The Federal Aviation Administration (FAA) was initially baffled by the incident.  The regional safety inspector, Neal Savoy, reportedly said “We know he broke some part of the Federal Aviation Act, and as soon as we decide which part it is, some type of charge will be filed. If he had a pilot’s license, we’d suspend that. But he doesn’t.” But Walters had been catapulted, unexpectedly and unprepared, from obscurity to national fame.  For a time, Walters hired an agent to handle the deluge of interview requests.  But for unexplained reasons, he decided that was a bad idea.

“No more agents,” he said. “I am on my own. Everything happened so fast and so many people came to me saying, ‘We’re looking out for you.’  I’m going to handle everything on my own now, one to one. To me, that’s fair.”

In December of 1982, Walters was accused by the FAA of committing several violations of the Federal Aviation Act, including operating a “civil aircraft for which there is not currently in effect an airworthiness certificate” and operating an aircraft within an airport traffic area “without establishing and maintaining two-way communications with the control tower.” The resulting fines totalled $4,000.

Walters retorted with, “If the FAA was around when the Wright Brothers were testing their aircraft, they would never have been able to make their first flight at Kitty Hawk.”   Despite his punishment, Walters didn’t rule out the possibility of another flight. “We’ve been looking at the Bahamas and a couple of other possibilities.
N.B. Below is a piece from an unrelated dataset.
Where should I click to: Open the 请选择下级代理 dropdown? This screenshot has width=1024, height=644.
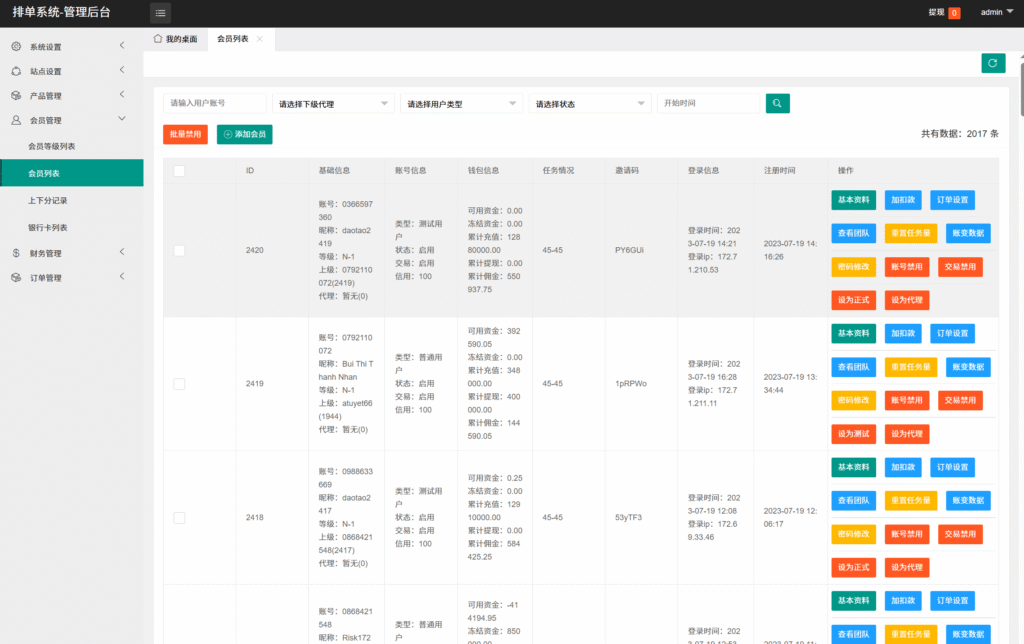pos(333,103)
It depends on whether or not I can get somebody to finance it, because I sure can’t,” he stated during an interview.

Walters appealed the violations, and admitted to only one of the charges (not establishing and maintaining two-way contact with the airport control tower). According to the FAA, “The flight was potentially unsafe, but Walters had not intended to endanger anyone”. The fine was reduced to $1,500 in April of 1983.

Several of the deflated six-feet wide balloons were signed by Walters, and given to neighbourhood children. The lawn chair used in Walters’ flight was given to an local boy, although Walters later admitted he regretted doing so – the Smithsonian Institution asked him to donate it to the National Air & Space Museum.  Also, according to Ballooning magazine, Walters had also inadvertently set a world altitude record for flight with gas-filled cluster balloons, breaking the old record of 3,740 feet, but it could not be officially recorded because his lawn chair lacked an altimeter with recording capabilities (and the fact that the flight was unsanctioned as a record attempt).

In a brief period of time, Walters toured as a motivational speaker after his flight. He quit his job as a truck driver, but never was able to make much money from his fame. Walters also received the “Bonehead of the Year” prize in February of 1983 from the “Bonehead Club” of Dallas for his misadventure, as well as accepted invitations to appear on “The Tonight Show” with Johnny Carson, and “The Late Night with David Letterman”.

Larry Walters, as he appeared in a 1992 Timex watch Ad.

Larry Walters, as he appeared in a 1992 Timex watch Ad.

Although Walters’ flight brought him instant fame, it never proved very lucrative for him. He was paid a few hundred dollars here and there for television appearances and made a little money as a motivational speaker, but it wasn’t until Timex paid him $1,000 in 1992 to appear in print advertisements featuring “adventurous individuals wearing Timex watches” that he saw any real payoff. Even then, he still hadn’t recouped the estimated $4,000 it had cost him to make the flight ten years earlier.

Not much else in life worked out for Larry, either — he broke up with his girlfriend of fifteen years, his speaking career didn’t pan out, and he worked only sporadically as a security guard. On 6 October 1993, Larry hiked to one of his favourite spots in Angeles National Forest and put a bullet through his heart. It was a sad end for the man who had made one the most celebrated flights since Lindbergh, a man who said, “It was something I had to do. I had this dream for twenty years, and if I hadn’t done it, I think I would have ended up in the funny farm. I didn’t think that by fulfilling my goal in life — my dream — that I would create such a stir and make people laugh.”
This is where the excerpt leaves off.